Paks II – South Stream bis?

Hungary was also hopeful about Russia’s participation in one of its most important domestic investments. The Hungarian national energy strategy from 2011 emphasizes the importance of the expansion of the Paks nuclear power plant. The utility, owned by MVM, delivers around 50% of power to domestic consumers.

MVM was struggling with acquiring enough funding to conduct the investment. It was already financing some of the most important infrastructural projects and takeovers. Additionally, the energy giant took a hard blow from the energy prices discounts, imposed by the parliament. At the beginning of 2014, it was decided without a tender that the Russian Rosatom would invest in the Paks plant. Rosatom would cover approximately 80% of the costs, with the initial plan to finish the project in 2018.

After two years the future of the project looks very grim, as Moscow was hit hard by sanctions imposed after its aggression on Ukraine and low oil prices. Even Sergey Lavrov, Russian Foreign Minister stated that “Russo-Hungarian relations are not dependent on Paks II”. Whatever the future of the investment, Paks II remains a clear example of Orban’s approach to Russia.

Dr Jekyll and Mr Hyde?

Having the above-mentioned “pro-Russian decisions” in mind, there is a number of examples where Orban’s actions hardly fit this “pro-Russian” pattern.

Despite the apparent Polish-Russian conflict, Orban tries to maintain close relations with both Warsaw and Moscow. He appealed to Poland to become a regional leader on several occasions. Moreover, he also adamantly opposed the attack on the Polish conservative government initiated by Martin Schulz, Guy Verhofstadt, Frans Timmermans and Jean Claude Juncker on the EU forum. Simultaneously he is criticized for being Putin’s ally within the European Union.

Hungary has been also playing an important role as a gas supplier to Ukraine in the face of the Russian aggression. Last year the gas operators from both countries signed an agreement to improve gas shipments between these two states. In 2016 the gas imports to Ukraine from Hungary have increased, hitting 1.6 mcm per day in July.

However, strengthening ties with Russia comes at a nasty and unpopular price.
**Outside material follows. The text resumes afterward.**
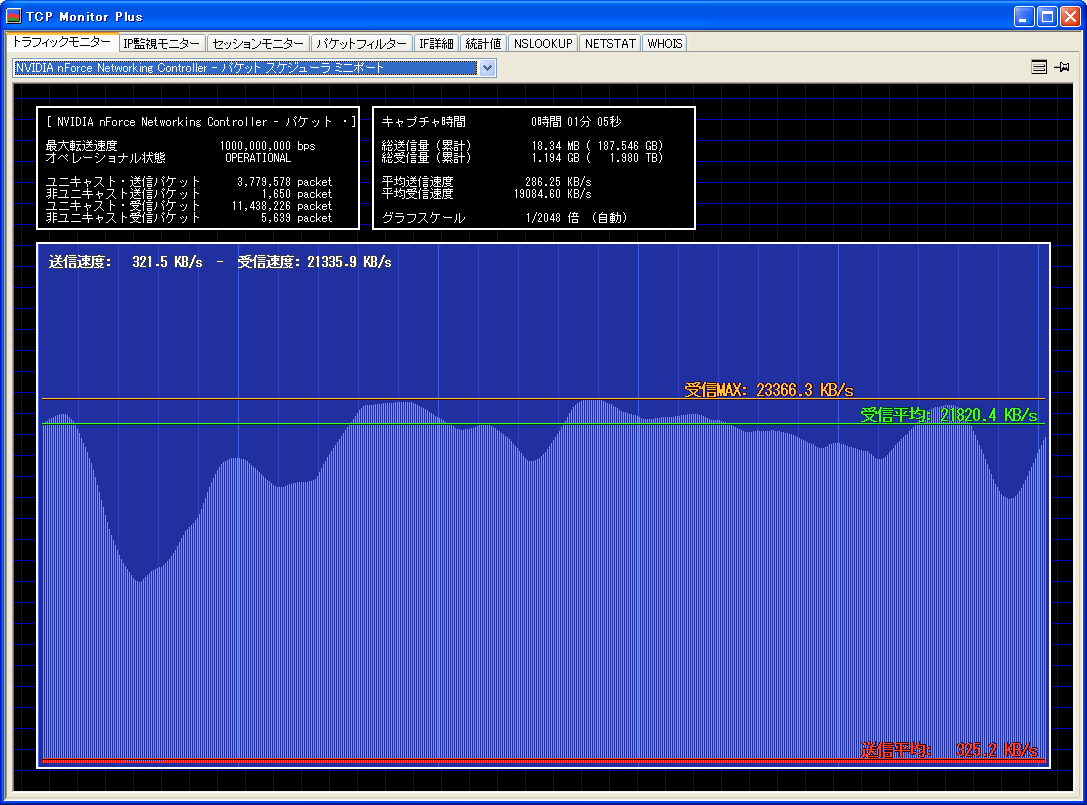Show the 統計値 tab
Viewport: 1087px width, 805px height.
[x=483, y=43]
Viktor Orban opposed sanctions against Moscow on numerous occasions. His stance seems to be in line with the policies of Slovakia and the Czech Republic, but utterly opposite to Poland’s. Orban also supported cooperation between NATO and Russia.

Russian “Trojan Horse in Europe” or just a pragmatic leader?
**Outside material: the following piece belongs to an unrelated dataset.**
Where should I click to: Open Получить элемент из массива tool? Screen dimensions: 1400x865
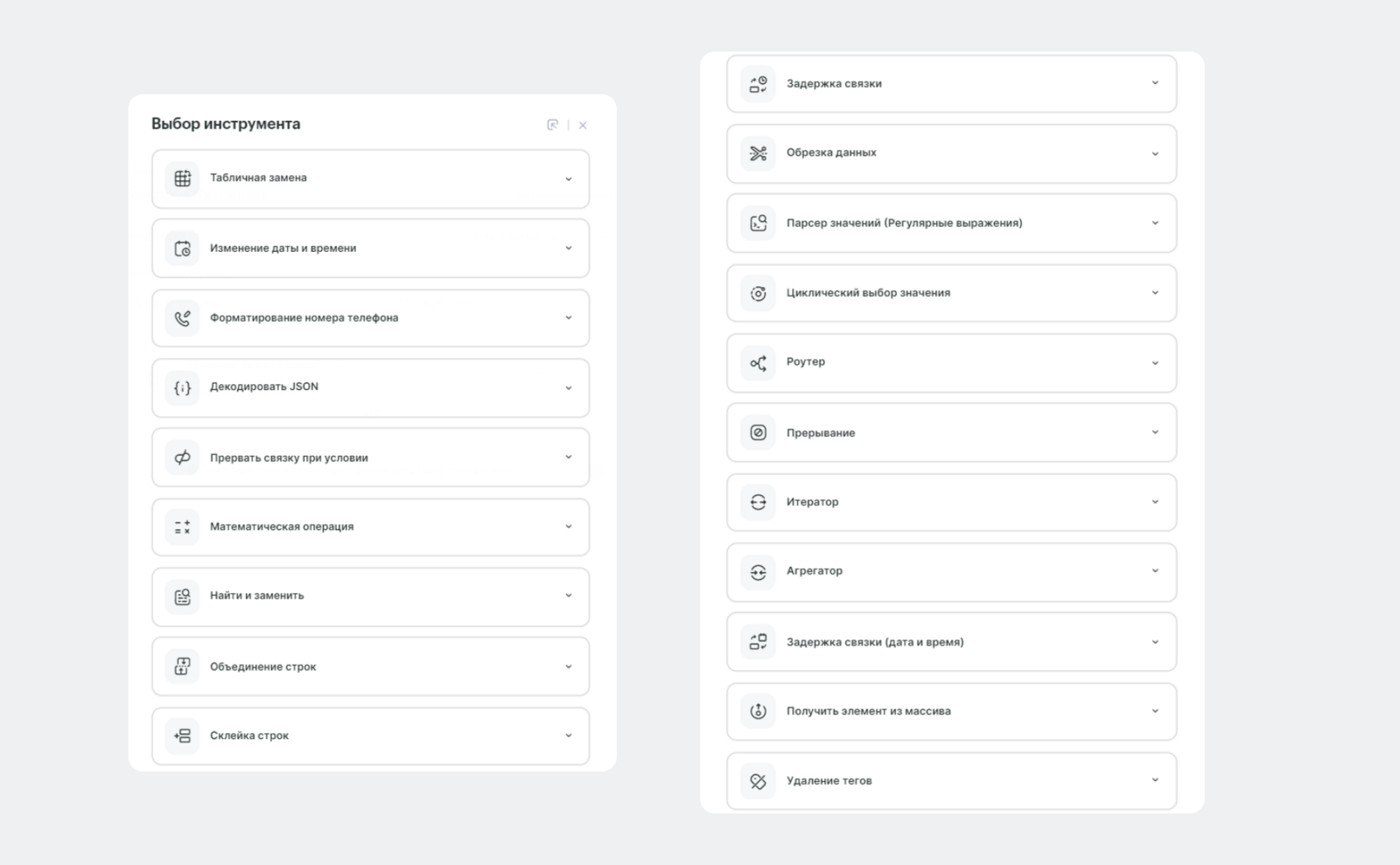[x=868, y=711]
Some of Orban’s actions and statements regarding Russia might seem controversial if not outright shocking. However, those can be rationally understood when we examine Orban’s economic policy and energy policy in particular.

Trying to find its own path and seeking leverage in the European Union, Hungary looked to the East. It tried to attract Russian and Chinese investments. An example of the Chinese involvement is acquiring Borsodchem by the Chinese Wanhua Industrial Group, which was approved by Viktor Orban.

It seems that Orban is not unequivocally pro-Kremlin (as depicted by some Western media), but rather presents a pragmatic approach. Viktor Orban fights to remain in power to serve his nation and implement a conservative and sovereign agenda. With or without the West.